While I predicted unstable weather with a high probability of storms in my forecast for 2020, I could have not foreseen just how turbulent this year would turn out to be. In our Banking Technology Vision 2020, we look beyond the rough weather of the COVID-19 outbreak to evaluate how banks should position themselves for the post-pandemic climate.

One of the natural starting points for this discussion is to ask how people and businesses are behaving differently during the pandemic and how permanent these changes to their behaviours and expectations are likely to be. Two of the key Tech Vision 2020 trends I introduced in my previous blog post zoom in on exactly this.

The I in experience

In ‘The I in experience’, we explore the evolution of digital banking experiences. Consumers have put old concerns about security and privacy aside out of necessity. But as economies slowly normalise, these apprehensions will come bubbling to the surface again. Black-box personalisation, now common, leaves customers feeling out of the loop and out of control.

COVID-19 has accelerated the need for banks to create connected experiences that span different touchpoints in the customer journey.

Banking businesses will thus need more agile engagement strategies to address the shifting needs of the post-pandemic consumer. They need a model for personalisation that emphasises customer agency. Of the banking executives we surveyed for the Technology Vision this year, 86 percent said user input or influence on the personalisation of the user experience is important.

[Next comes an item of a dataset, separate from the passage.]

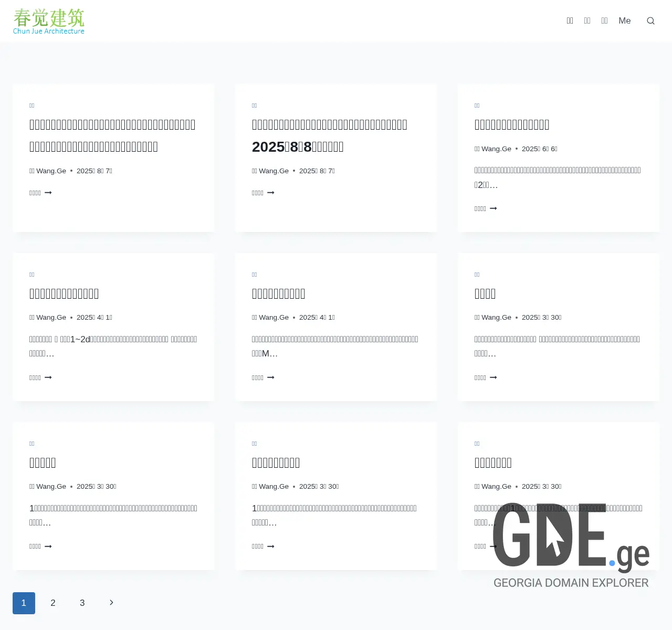Click the read-more arrow on the bottom-right article
Screen dimensions: 672x630
(486, 546)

In the short term: People are changing; banks should keep up by updating their personalisation strategies.

Digital experiences are becoming many people’s primary method of interaction with both increased penetration of the customer base and increased usage of digital channels by existing customers during the pandemic. But most of these channels were designed to supplement, not replace, in-person experiences. Now, demand is soaring for truly shared digital experiences and digital communities. By enabling people to shape their own digital experiences, banking leaders will be able to sustain a post-pandemic advantage and execute a permanent change in their distribution mix, with in-person transactions potentially down 10–20 percent even with branches fully reopened.

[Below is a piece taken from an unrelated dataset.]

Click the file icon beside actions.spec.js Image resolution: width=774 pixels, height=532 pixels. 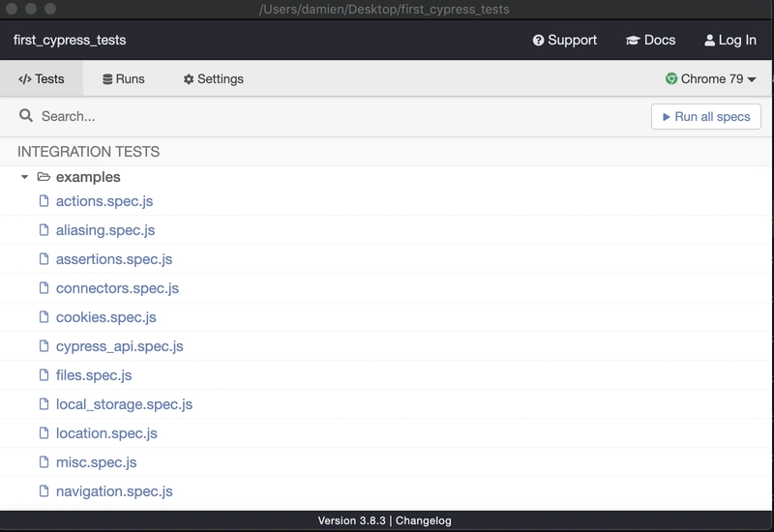point(44,201)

In the long term: The purpose of a digital experience will be transformed.

The banks that take the right actions today with cooperative omnichannel experiences are setting themselves up for future success. Leaders will consider how to use technologies such as AI-enabled chatbots on Facebook Messenger and WhatsApp to make interacting with the bank as easy and friendly as messaging a friend.

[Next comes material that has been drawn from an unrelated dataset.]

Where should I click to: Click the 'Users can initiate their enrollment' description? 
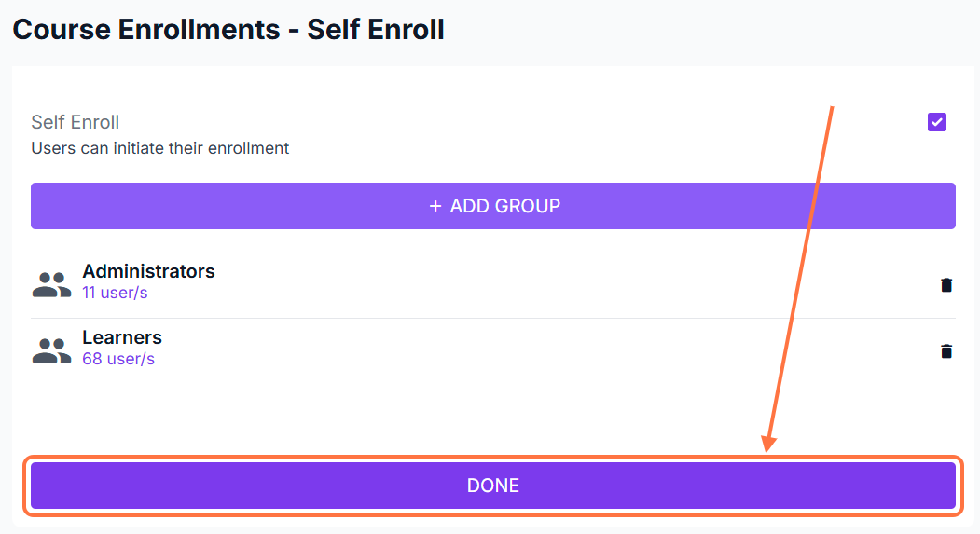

In the future, emerging technologies like 5G and augmented reality (AR) will enable banks to tailor people’s digital banking journeys via applications such as AI-powered virtual tellers, facial recognition and near-field technologies. With this omnipresence comes even greater responsibility to get it right. For the institutions that do, there will be huge opportunities.

Post-COVID omnichannel CX

Even before the pandemic, banks were under pressure to create compelling customer experiences (CXs) with curated cross-channel engagement, seamless interaction and personalised advice. But COVID-19 has accelerated the need for banks to create connected experiences that span different touchpoints in the customer journey.

This is not about striving for perfect omnichannel experiences in the near term. Rather, it’s about connecting the moments that matter and delivering the right experience for the customer’s particular need and context. Our experience is that digital experiences can create a virtuous circle of engagement. Customers who access a chatbot and get a good answer will come back and use it again. Those who are disappointed may give it one more shot but many quickly decide it isn’t going to be helpful.

In the short term: Connected experiences support physically distant transactions as people stay home to avoid COVID-19.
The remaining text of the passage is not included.